» EXERCISE DETAILS
Reproduce verbatim the records from the line containing "Open the Language dropdown showing Deutsch" through the line containing "tap(63, 99)", both lines included.

» PROVIDED INFORMATION
#####

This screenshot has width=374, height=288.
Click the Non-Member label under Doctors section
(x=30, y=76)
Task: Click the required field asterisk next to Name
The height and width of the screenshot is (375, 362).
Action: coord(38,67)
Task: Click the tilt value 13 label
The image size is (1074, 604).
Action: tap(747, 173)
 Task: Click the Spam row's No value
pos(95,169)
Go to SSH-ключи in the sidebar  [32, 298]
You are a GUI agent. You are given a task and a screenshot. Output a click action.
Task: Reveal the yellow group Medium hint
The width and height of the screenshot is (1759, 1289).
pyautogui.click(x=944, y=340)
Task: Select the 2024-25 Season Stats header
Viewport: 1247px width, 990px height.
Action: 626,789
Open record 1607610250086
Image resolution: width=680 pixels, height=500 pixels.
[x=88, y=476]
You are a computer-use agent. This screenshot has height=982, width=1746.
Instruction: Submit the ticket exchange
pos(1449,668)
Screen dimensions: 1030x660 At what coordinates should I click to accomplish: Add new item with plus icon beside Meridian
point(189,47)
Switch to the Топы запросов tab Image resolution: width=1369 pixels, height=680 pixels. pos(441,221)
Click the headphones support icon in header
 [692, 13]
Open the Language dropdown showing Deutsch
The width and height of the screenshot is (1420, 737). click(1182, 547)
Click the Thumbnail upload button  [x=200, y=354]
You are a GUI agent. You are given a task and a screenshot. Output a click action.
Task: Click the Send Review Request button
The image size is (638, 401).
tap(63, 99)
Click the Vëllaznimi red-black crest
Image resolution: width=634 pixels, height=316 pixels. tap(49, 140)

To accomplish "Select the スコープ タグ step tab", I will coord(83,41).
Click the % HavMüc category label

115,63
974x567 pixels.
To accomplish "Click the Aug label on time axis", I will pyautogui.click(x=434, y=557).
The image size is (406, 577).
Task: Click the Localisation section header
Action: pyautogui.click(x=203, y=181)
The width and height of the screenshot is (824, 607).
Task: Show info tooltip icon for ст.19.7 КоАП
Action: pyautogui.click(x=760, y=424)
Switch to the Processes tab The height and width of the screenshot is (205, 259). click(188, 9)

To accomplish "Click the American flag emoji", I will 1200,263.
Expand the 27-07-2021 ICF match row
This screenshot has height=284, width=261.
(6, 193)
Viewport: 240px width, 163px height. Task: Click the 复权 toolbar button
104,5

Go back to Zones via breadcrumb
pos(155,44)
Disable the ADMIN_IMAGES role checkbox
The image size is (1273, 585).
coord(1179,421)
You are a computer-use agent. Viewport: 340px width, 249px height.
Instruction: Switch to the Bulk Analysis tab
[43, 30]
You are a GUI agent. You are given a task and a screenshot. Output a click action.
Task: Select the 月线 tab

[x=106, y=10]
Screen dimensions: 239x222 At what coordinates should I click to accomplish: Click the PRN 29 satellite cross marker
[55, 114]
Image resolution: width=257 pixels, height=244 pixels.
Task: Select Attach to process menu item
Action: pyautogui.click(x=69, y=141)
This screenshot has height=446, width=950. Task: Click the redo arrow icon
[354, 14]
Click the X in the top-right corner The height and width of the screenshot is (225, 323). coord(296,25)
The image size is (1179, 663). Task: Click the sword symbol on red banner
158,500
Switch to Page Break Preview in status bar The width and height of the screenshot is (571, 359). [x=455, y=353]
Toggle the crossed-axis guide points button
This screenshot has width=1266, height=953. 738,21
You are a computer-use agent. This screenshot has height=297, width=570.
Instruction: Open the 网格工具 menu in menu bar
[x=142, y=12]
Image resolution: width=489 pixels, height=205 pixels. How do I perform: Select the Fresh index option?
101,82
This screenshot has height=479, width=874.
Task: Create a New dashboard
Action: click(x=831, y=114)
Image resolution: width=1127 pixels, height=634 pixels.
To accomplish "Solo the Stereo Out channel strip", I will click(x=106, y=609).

#####

» REPLY
Open the Language dropdown showing Deutsch
The width and height of the screenshot is (1420, 737). click(1182, 547)
Click the Thumbnail upload button  [x=200, y=354]
You are a GUI agent. You are given a task and a screenshot. Output a click action.
Task: Click the Send Review Request button
The image size is (638, 401).
tap(63, 99)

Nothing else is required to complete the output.